** PASSAGE GIVEN **
⁂
The new Wembley may be bigger, better and more beautiful, but supporters will still struggle to see their clubs' play
The punishments handed down to Leicester City players and officials over the sale of their 1999 Worthington Cup final tickets seem a bit random. Andy Impey received a five-year ticket ban and was fined £20,000 for selling ten tickets to Tottenham fans, while Tony Cottee got a three-year ban and a £12,500 fine, even though 35 of his tickets got into the hands of Spurs supporters.
The difference was that one of the recipients of Impey’s tickets was caught on camera assaulting a Leicester fan at the game. All those charged are to appeal against their fines, which their lawyer described as “draconian”.
Nevertheless, it’s good to see the FA conducting a thorough investigation into the affair and taking the outcome seriously. Now if only they would turn their attention to those most responsible for the touting problem, namely themselves.
The FA have decided that the 90,000 capacity new Wembley will include 7,000 “club” seats which will be available for rent on an annual basis. For a fee of £2,000 the seatholders will gain access for one year to all matches played at the stadium. Needless to add, several thousand more seats are set aside for sponsors, executive box patrons and corporate freeloaders.
⁂
** DATASET ROWS **
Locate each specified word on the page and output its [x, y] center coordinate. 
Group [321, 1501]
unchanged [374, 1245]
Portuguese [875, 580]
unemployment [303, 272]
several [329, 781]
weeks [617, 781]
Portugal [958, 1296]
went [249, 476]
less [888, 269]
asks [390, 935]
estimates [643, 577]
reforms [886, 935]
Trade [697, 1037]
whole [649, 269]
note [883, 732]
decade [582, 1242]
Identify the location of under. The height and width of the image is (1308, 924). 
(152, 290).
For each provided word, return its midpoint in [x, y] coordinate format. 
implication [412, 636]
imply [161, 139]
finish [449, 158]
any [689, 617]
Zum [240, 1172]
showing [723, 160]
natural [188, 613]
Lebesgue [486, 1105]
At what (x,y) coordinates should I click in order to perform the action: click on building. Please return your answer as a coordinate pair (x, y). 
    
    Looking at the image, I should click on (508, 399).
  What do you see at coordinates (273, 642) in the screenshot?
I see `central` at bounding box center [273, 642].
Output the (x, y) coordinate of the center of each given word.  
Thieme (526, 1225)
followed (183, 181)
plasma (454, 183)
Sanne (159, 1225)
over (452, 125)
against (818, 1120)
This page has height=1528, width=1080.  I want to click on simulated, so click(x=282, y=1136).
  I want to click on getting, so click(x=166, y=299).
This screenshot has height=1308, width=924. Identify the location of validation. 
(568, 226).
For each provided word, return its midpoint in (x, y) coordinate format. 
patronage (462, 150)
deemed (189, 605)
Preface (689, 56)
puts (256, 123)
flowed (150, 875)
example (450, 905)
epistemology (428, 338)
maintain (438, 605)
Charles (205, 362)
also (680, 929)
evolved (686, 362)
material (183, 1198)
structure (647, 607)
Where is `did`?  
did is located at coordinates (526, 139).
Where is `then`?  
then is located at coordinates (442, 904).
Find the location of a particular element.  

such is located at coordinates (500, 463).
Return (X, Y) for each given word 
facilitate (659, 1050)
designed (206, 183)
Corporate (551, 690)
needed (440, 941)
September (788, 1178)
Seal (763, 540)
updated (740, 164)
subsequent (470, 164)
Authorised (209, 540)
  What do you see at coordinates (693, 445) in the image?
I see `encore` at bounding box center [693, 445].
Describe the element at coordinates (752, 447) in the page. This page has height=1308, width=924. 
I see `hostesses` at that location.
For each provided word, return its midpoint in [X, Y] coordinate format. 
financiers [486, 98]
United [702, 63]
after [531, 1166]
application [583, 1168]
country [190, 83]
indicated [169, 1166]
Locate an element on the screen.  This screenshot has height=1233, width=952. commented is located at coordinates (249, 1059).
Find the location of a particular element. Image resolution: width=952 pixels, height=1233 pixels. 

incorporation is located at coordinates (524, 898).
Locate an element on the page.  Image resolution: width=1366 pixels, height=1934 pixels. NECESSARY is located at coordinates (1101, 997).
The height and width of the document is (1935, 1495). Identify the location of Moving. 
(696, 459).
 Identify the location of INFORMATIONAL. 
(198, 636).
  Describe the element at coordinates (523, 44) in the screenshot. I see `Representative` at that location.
⁂
** EXERCISE REQUIREMENTS **
a) In the Wembley ticket article, what annual fee gives a club seatholder access to every match at the stadium?
b) Summarize the Wembley ticket article in two sentences.
c) Write the next paragraph of the Wembley ticket article, picking up after its final sentence.
The items were drawn from a different source than the Wembley ticket article.

** THE REPLIES **
a) £2,000.

b) Over the sale of their 1999 Worthington Cup final tickets, Leicester City's Andy Impey received a five-year ticket ban and a £20,000 fine and Tony Cottee a three-year ban and a £12,500 fine, punishments the writer calls a bit random and fines that all those charged will appeal. The writer welcomes the FA's investigation but calls the FA itself most responsible for touting, since the 90,000-capacity new Wembley will rent 7,000 club seats yearly for £2,000 and set aside several thousand more for sponsors, executive box patrons and corporate freeloaders.

c)
The reserved club seats, which will bring in around £1.4 million annually for the FA, will provide entry to approximately 20 matches a season, including cup finals, play-offs and England games. No doubt club card holders will be there in force for FA Cup finals and England’s goalless draws, but you can bet that they’ll find more pressing business engagements when it comes to games that would appeal to committed fans like Auto Windscreens finals or Third Division play-offs.
An FA spokesman has claimed that it will not be possible for club cards to reach touts but won’t elaborate on how this will be achieved. It could be that the new venue of legends will become as notorious for scenes of stewards and police separating rival groups of fans as its predecessor did for its poor spectating views and mediaeval toilets. Supporters groups have already reacted angrily to the FA’s plans.
No doubt their fears will be put to rest by recent comments from someone who is actually in a position to do something about it. As a member of the Premier League’s management committee and the chairman of Wembley National Stadium Ltd, the FA’s subsidiary company that owns Wembley, few people are better placed than Ken Bates to put their idealistic ideas on ticket distribution into practice.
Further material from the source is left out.